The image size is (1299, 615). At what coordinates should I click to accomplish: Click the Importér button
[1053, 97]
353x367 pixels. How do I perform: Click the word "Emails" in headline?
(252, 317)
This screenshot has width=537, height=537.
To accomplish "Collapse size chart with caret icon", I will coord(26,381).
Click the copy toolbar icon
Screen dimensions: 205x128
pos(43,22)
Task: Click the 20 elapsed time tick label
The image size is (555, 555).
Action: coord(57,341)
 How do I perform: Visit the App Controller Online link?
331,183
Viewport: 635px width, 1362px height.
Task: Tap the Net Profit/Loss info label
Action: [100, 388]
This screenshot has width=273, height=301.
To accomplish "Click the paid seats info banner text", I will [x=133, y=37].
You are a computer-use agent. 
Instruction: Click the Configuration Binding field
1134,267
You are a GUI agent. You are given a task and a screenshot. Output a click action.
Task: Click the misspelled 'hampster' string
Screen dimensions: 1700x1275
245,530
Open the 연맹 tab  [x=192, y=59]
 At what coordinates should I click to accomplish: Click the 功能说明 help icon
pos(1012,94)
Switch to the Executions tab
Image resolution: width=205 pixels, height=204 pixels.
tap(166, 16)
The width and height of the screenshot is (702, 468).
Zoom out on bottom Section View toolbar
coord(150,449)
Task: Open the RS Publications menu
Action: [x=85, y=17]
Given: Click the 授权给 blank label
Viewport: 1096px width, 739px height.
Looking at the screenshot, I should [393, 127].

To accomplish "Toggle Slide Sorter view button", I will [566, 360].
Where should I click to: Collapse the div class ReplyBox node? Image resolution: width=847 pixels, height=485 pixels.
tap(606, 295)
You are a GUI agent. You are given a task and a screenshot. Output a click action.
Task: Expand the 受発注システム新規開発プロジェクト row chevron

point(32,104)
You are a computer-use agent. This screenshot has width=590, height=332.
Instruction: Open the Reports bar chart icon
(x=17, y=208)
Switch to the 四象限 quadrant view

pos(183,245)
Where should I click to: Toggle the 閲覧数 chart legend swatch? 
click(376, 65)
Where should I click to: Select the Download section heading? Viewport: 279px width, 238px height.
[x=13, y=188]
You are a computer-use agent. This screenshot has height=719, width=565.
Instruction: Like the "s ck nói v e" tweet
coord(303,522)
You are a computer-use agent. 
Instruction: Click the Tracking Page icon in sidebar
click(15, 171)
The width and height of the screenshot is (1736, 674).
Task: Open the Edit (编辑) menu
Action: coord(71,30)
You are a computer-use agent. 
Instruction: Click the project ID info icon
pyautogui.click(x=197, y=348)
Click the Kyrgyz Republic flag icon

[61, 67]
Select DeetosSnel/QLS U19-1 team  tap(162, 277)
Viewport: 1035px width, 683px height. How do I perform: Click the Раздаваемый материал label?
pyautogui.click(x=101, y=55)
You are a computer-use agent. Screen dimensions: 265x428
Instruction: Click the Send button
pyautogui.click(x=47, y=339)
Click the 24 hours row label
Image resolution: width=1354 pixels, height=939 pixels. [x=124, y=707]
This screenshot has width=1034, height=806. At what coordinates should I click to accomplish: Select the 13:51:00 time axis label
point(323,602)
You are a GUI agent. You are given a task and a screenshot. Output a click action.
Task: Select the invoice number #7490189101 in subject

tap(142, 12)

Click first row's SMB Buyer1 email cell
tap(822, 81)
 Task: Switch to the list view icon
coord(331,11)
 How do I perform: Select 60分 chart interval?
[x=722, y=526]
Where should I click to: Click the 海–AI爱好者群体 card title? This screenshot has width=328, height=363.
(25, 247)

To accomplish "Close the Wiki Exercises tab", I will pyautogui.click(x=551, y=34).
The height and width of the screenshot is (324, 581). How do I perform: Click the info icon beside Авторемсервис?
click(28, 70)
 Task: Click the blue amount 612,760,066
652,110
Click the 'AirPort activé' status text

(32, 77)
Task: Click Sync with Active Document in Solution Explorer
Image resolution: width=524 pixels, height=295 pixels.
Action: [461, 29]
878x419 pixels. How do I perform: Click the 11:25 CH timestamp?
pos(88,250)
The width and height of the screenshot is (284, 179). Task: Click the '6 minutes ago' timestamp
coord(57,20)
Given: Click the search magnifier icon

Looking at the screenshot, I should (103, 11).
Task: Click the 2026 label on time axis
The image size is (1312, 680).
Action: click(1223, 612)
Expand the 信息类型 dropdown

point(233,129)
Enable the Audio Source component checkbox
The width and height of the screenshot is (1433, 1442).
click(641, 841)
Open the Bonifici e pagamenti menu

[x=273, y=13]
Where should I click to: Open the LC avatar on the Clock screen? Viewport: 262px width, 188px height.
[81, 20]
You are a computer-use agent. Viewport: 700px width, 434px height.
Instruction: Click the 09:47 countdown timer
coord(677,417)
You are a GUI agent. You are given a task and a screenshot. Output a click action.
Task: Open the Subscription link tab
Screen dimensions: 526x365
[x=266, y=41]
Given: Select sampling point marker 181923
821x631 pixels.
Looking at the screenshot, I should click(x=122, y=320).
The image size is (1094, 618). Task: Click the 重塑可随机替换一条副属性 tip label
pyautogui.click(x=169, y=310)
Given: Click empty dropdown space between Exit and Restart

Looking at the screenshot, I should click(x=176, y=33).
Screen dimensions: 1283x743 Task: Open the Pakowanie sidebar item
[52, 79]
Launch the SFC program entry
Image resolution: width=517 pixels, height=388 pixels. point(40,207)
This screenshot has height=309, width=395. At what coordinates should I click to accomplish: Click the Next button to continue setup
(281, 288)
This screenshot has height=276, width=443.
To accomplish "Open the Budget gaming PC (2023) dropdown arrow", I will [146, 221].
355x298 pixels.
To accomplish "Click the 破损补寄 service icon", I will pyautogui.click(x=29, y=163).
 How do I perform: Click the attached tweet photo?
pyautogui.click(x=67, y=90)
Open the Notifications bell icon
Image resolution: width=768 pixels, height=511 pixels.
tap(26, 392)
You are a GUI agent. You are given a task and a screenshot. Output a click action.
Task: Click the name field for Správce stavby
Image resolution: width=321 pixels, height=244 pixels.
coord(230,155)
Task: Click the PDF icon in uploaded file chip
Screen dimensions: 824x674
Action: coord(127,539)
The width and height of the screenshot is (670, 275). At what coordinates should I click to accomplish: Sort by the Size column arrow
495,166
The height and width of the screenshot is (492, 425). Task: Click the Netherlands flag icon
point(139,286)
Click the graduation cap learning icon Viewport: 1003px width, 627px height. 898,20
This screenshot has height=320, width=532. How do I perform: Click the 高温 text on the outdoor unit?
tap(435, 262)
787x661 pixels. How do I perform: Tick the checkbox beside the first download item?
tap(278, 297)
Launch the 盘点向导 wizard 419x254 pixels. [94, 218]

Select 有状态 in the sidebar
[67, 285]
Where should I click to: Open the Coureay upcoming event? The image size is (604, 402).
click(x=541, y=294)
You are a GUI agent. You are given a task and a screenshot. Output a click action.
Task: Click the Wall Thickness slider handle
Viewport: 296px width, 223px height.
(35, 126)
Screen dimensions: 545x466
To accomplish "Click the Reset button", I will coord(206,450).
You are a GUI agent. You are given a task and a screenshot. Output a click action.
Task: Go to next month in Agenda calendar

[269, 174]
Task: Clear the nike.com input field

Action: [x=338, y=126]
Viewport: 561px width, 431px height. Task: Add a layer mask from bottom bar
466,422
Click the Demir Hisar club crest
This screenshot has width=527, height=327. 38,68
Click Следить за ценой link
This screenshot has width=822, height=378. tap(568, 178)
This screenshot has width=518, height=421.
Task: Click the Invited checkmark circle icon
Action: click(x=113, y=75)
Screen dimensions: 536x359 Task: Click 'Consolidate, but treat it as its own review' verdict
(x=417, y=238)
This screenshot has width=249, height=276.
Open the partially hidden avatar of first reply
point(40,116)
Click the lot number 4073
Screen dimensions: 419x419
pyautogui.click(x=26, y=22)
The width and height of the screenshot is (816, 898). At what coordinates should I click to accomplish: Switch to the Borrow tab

══════════

• [The task]
Locate the string "computer" in the listing above and copy every line where it occurs.

• [Result for this task]
You are a computer-use agent. 
You are a computer-use agent. This screenshot has width=590, height=332.
You are a computer-use agent. This screenshot has height=719, width=565.
You are a computer-use agent. 
You are a computer-use agent. 
You are a computer-use agent. Screen dimensions: 265x428
You are a computer-use agent. Viewport: 700px width, 434px height.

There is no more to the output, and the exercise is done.